Apropos of zilch, scattered around the Plaza Mayor and the streets leading to it are a bunch of stand-up ham joints. I've unremembered the name, but you'll spot them easily enough. They all have the same sign in the window: ham sandwich for a euro, beer for a euro, coffee for a euro. One of the true great bargains left in europe.
Chase: I just returned from Spain yesterday and will suggest that you’re not going to need a GPS unit to help you navigate the streets of Madrid on foot. The area of the city you’ll be interested in visiting is quite compact…all sites are no more than a 15-20 minute walk of Puerta del Sol. Simply use the street map in any decent guidebook and/or the free copy your hotel distributes…they’re good enough. Like many historic centers in European cities, the streets aren’t on a grid system and can be sort of confusing at first. Puerta del Sol is the center…major streets spoke out from there. It’s easy once you get a feel for it. Good luck, and enjoy this wonderful city!

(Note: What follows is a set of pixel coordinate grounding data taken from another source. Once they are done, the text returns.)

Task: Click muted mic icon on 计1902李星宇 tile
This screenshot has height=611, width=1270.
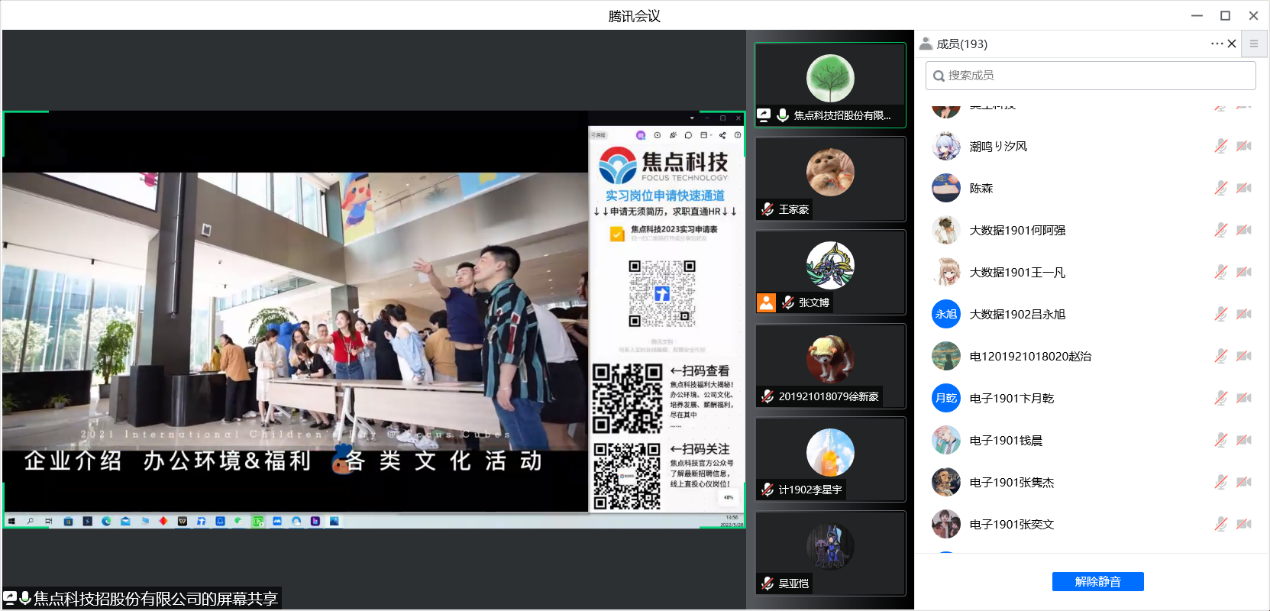Action: pos(767,490)
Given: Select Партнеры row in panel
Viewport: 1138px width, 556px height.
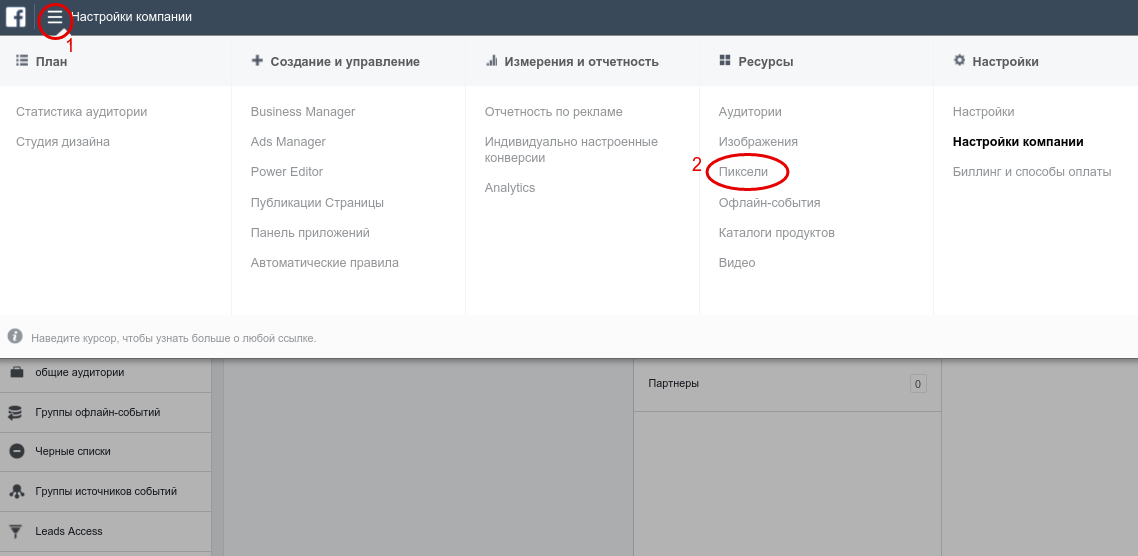Looking at the screenshot, I should click(787, 384).
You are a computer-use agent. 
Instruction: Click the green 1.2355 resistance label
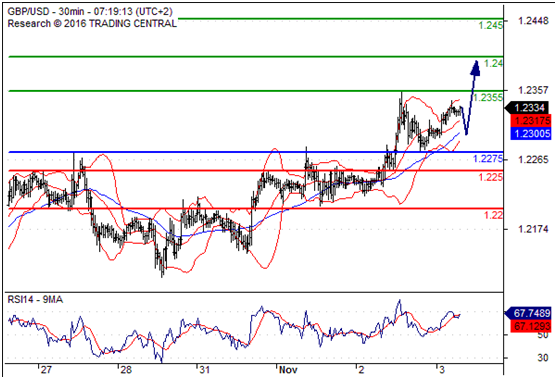(488, 97)
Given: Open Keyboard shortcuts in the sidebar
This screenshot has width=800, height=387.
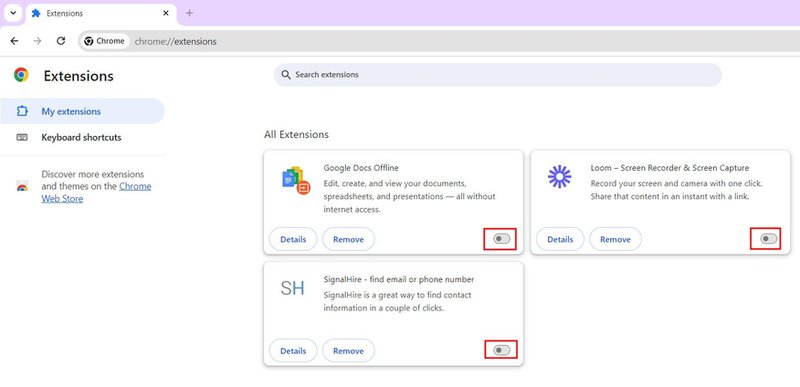Looking at the screenshot, I should point(82,137).
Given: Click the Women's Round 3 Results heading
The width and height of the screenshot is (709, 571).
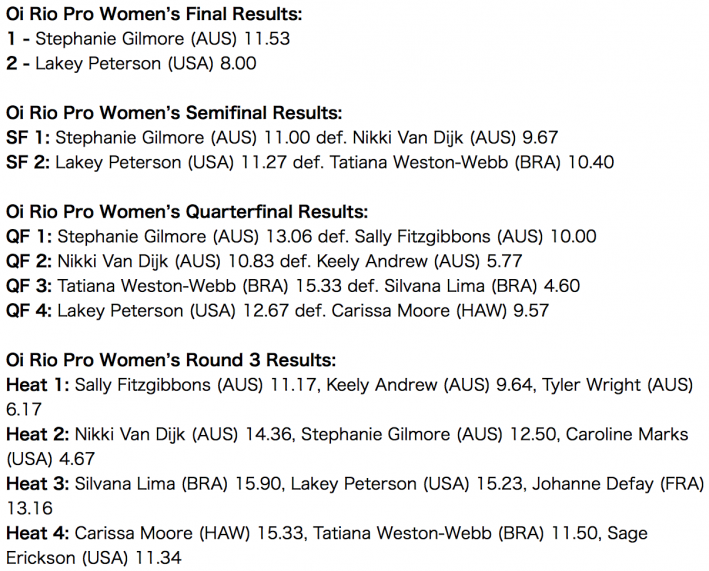Looking at the screenshot, I should click(171, 360).
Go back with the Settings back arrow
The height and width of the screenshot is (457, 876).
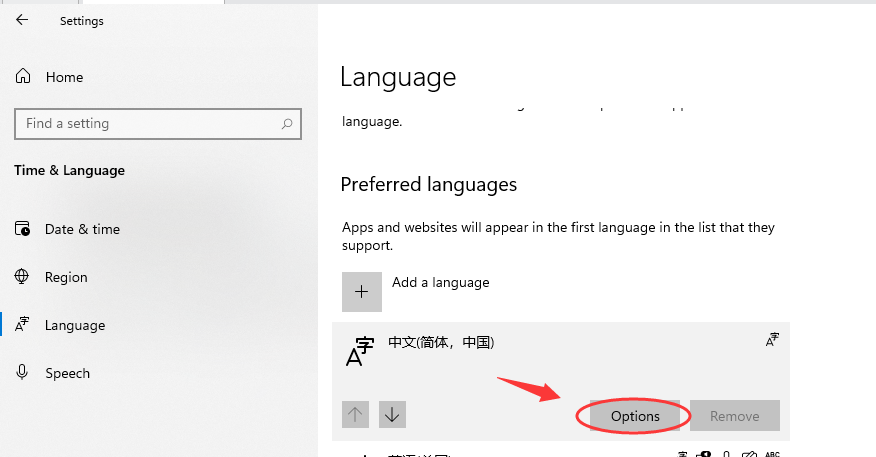pyautogui.click(x=22, y=20)
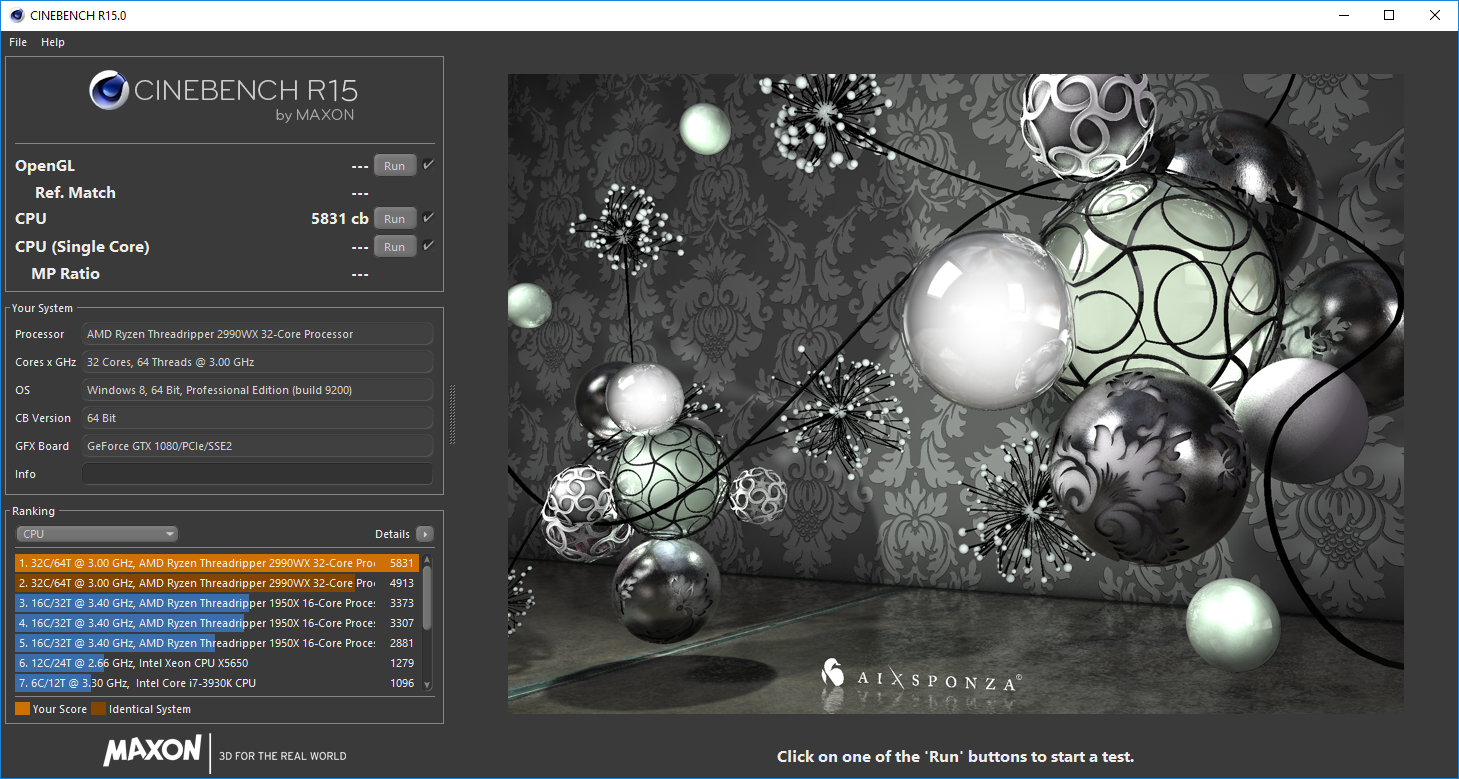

Thanks guys..much appreciated.. maybe i wont get one. I was thinking about it for day trips outside of Madrid but you are probably right about not needing it...how was spain? where did you stay? any suggestions?
Chase,
Depending on how long you're staying, you might want to consider renting an apartment. That's what my wife and I did for 4 days this past May. It was an easy metro ride to Sol. We had a great time, it was nice to stay in a regular neighborhood instead of in a tourist hotel. Plenty of things to see, we hung out at Plaza Mayor and walked our tails off to Palacio Real, El Museo Prado and every place else. The shops selling bocadillos were great for getting a small lunch to keep us going. And don't forget to get an horchata, it's delicious! Not like the horchata made from rice that we have here. We even took a 40 minute walk back to our apartment after sightseeing all day. Have fun, you'll love it.
I’ll recommend Hostal Acapulco right in the center of Madrid. A quad room with terrace overlooking Plaza del Carmen was €85 per night. This lodging is very clean, not touristy, and number one on tripadvisor. Check out tripadvisor for reviews and photos. It’s about half a block down from the Gran Via and a couple of blocks up from Hotel Europa and Puerta del Sol. I’ll stay there again. Favorite tapas bars in Madrid were Casa Toni, Oreja de Oro, and Cerveceria de Santa Ana. Museo del Jamon was sort of fast food-ish. It’s a chain with several locations in the old center (very cheap, however, with €1 drinks). The Prado is free from 6-8 pm…no crowds this time of year…we went twice. I would recommend taking advantage of this freebie. We also enjoyed free admission to the Museo Nacional Centro de Arte Reina Sofía one evening. Don’t miss these museums. Daytrips are easy…El Escorial is about an hour NW by train….20 minute walk to Atocha station from PdS. Segovia was easy by bus…25 minute walk to Principe Pio shopping center/bus terminal from PdS. The only downside to the bus is that an evening return to Madrid means rush hour traffic as soon as you hit the city…40 extra minutes added to the trip. Time it to avoid rush hour traffic. We planned for Toledo, but unforeseen circumstances precluded us from visiting…bummer. The Christmas lights in Madrid are among the best I’ve seen anywhere. The entire city is adorned with lights above the streets and huge Christmas trees in the plazas and parks…incredible! El Corte Ingles department store is decorated with large snow flake lights timed to Christmas Music...very cool. There’s an über-busy confectionary on the west side of PdS…perfect for yemas and marzipan. Hope that’s enough to get you started!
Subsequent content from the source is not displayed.